*Objective*
Pull out every line in the entries below that contains the word "point".

*Supplied records*
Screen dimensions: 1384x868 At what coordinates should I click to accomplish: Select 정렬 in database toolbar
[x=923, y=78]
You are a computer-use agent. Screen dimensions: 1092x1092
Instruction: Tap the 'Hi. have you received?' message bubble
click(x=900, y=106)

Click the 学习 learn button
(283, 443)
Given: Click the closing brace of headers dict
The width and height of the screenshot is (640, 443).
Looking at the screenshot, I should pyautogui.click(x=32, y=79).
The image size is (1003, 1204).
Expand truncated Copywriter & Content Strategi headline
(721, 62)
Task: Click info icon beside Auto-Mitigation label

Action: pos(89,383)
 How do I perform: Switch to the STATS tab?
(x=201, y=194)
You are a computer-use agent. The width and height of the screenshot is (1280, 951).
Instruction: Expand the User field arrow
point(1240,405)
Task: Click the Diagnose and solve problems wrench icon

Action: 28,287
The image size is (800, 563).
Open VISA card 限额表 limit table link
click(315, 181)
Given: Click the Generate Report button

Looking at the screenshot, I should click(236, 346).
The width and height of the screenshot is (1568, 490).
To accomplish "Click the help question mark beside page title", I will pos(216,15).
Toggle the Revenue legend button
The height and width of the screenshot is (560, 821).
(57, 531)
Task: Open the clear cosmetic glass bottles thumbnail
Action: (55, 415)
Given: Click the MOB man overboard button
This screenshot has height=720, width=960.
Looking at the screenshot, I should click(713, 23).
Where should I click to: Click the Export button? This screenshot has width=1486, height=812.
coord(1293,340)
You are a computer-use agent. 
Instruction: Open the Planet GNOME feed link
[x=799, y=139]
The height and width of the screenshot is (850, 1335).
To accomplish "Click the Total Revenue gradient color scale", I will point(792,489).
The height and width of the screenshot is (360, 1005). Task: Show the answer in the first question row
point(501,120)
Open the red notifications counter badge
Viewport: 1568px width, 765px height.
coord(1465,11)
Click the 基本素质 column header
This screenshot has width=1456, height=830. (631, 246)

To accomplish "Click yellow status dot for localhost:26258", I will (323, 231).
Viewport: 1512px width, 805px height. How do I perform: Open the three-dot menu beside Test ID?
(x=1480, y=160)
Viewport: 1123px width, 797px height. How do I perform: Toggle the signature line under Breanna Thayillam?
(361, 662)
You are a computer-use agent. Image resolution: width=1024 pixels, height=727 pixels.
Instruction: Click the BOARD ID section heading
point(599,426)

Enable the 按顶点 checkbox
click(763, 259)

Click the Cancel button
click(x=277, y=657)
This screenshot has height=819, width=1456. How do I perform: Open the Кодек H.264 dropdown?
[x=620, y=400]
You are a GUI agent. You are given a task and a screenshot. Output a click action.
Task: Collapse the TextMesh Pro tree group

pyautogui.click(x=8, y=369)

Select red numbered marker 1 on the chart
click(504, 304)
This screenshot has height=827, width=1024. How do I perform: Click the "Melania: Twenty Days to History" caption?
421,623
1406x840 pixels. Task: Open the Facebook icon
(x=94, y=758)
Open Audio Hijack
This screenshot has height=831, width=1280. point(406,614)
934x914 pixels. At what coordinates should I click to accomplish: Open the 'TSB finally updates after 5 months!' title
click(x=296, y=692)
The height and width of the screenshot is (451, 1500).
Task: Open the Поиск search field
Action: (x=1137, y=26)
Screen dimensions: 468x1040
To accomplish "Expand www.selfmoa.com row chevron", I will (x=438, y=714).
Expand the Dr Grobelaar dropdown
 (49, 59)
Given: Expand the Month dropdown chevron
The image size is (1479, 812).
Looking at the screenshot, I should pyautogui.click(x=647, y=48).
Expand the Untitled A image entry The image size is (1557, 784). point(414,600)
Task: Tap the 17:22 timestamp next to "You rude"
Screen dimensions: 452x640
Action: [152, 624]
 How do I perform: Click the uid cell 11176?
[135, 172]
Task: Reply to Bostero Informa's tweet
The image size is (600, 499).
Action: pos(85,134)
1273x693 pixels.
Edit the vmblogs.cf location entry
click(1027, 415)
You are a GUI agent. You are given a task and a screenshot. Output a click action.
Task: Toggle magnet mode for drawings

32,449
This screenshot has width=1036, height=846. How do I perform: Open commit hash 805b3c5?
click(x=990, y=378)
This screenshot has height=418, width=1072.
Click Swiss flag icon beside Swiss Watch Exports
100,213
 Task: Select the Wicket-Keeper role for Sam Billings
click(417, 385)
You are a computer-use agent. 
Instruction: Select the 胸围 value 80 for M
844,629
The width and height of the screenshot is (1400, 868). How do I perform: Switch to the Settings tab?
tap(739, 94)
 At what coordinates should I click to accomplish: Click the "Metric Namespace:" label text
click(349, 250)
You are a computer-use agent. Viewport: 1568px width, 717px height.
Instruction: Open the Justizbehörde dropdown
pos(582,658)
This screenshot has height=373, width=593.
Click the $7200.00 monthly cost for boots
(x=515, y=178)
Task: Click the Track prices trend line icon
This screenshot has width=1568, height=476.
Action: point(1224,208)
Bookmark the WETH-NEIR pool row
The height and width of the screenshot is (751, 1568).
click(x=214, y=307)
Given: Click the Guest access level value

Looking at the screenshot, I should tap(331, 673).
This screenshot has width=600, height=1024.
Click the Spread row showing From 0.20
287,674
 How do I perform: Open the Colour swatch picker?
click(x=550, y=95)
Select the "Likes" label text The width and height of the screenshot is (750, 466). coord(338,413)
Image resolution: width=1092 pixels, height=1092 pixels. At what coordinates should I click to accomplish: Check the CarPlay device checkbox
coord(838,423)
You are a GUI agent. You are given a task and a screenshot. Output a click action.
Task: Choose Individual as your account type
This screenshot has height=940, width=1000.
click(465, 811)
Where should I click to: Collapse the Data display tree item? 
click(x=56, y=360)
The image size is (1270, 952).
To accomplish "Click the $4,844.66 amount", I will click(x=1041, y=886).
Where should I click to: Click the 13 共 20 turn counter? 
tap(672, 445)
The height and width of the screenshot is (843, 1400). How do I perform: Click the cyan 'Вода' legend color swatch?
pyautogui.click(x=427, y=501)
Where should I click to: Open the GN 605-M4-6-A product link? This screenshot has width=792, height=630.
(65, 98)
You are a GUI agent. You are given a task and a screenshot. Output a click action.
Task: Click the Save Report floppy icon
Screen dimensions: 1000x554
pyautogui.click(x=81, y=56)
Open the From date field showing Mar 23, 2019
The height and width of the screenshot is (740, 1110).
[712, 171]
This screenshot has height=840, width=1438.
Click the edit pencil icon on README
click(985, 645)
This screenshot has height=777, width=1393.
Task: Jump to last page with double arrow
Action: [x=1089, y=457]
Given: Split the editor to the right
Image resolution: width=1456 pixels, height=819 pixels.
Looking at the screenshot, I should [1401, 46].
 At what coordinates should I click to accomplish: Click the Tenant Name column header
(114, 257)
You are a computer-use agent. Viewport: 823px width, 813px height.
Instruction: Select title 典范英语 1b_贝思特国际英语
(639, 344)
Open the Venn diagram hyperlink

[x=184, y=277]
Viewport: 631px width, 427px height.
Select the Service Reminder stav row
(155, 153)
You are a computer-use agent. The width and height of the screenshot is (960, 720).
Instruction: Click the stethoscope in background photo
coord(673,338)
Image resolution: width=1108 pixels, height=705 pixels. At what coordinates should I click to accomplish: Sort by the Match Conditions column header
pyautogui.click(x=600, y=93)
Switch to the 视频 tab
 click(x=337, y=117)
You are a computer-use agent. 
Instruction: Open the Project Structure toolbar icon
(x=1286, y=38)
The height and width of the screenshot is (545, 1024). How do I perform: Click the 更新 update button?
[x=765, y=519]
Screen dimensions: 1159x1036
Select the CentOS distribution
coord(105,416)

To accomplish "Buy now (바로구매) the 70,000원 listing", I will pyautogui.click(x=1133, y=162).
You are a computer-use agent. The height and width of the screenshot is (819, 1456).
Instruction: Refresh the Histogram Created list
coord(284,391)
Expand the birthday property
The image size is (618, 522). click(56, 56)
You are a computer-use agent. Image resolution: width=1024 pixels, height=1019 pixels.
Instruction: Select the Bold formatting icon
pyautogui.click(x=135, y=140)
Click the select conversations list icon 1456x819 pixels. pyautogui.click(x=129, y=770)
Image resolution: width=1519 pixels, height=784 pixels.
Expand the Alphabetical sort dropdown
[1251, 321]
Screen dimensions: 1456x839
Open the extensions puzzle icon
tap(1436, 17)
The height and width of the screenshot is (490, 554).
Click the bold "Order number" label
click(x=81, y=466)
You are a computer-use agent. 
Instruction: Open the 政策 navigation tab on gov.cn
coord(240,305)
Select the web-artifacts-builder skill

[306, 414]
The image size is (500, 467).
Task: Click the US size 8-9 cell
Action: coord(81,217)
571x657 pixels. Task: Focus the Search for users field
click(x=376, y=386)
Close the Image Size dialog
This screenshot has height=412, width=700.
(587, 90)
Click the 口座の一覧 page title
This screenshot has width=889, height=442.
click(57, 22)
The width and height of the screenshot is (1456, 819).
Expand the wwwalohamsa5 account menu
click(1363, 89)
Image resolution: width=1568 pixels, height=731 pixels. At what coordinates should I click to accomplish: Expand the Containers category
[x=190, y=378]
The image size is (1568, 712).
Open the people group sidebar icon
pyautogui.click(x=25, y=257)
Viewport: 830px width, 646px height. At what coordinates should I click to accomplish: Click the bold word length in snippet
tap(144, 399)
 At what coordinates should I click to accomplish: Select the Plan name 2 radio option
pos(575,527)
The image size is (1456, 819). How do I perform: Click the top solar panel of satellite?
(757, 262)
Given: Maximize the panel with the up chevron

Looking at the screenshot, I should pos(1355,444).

*Exercise output*
point(1240,405)
To accomplish "Click the Total Revenue gradient color scale", I will point(792,489).
point(501,120)
point(599,426)
This screenshot has height=831, width=1280. point(406,614)
Expand the Untitled A image entry The image size is (1557, 784). point(414,600)
Action: point(1224,208)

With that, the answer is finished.